Almost every Londoner is out and about on foot at some point in the day. And every trip involves roads they need to cross. This is the case whether people are commuting to and from work, or going to catch a bus,or getting children to school, or shopping in a local town centre and other concentration of local shops, or accessing facilities like libraries, leisure centres, health care centres and so on. Londoners walk more trips every day than use any other form of transport (car, bus, train, tube, cycle). Despite this, highway engineers, transport planners and councillors often take pedestrians for granted and do not remember this startling fact. 

All road intersections involve a competition between different kinds of travellers.  Drivers want to move across the path of other drivers going in a different direction at a junction. Buses (transporting up to 80 or so people in a single vehicle) are impeded by cars (often carrying only one occupant).  All drivers – whether in cars, buses, lorries or vans – are frustrated at the flow of pedestrians at a crossing holding them up. Hence the inevitable competition, particularly at crossings, over who gets how much time. And the danger (not so inevitable) of collisions and injuries.

It is therefore no wonder a disproportionate number of collisions between pedestrians and other road users often occur on or near signalised crossings. Pedestrians bear the brunt of collisions with motor vehicles. They are both the most numerous category of road user who become casualties and they have greater likelihood of sustaining serious injuries.

Pedestrians also have to wait for too long at most traffic signals. The Department for Transport still permits highway engineers to make pedestrians wait up to two whole minutes before being allowed to cross! In London, TfL is a bit better and tends limit wait time to no more than 1½ minutes.  Evidence shows, however, that pedestrians are more likely to cross the road regardless of the signals if they are made to wait more than half a minute.

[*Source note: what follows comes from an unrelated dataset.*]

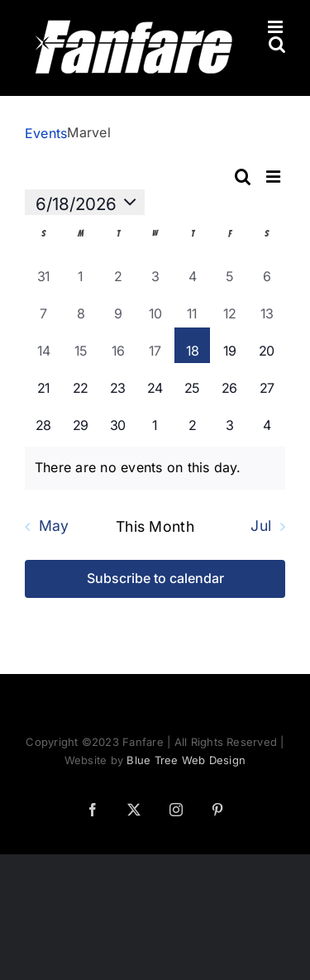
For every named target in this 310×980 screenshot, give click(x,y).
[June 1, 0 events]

Vulnerable pedestrians are also not given enough time to get across the road safely. The Department for Transport assumes a walking speed of nearly 3.5 mph (1.2 metres a second) which many older people, disabled persons, and carers with buggies and young children cannot do in practice. Download Transport Research Laboratory’s Review of Pedestrian Walking Speedsand Time Needed to Cross the Road here.

Making crossings that work for pedestrians, and not just for motor vehicles, is hugely important to Londoners.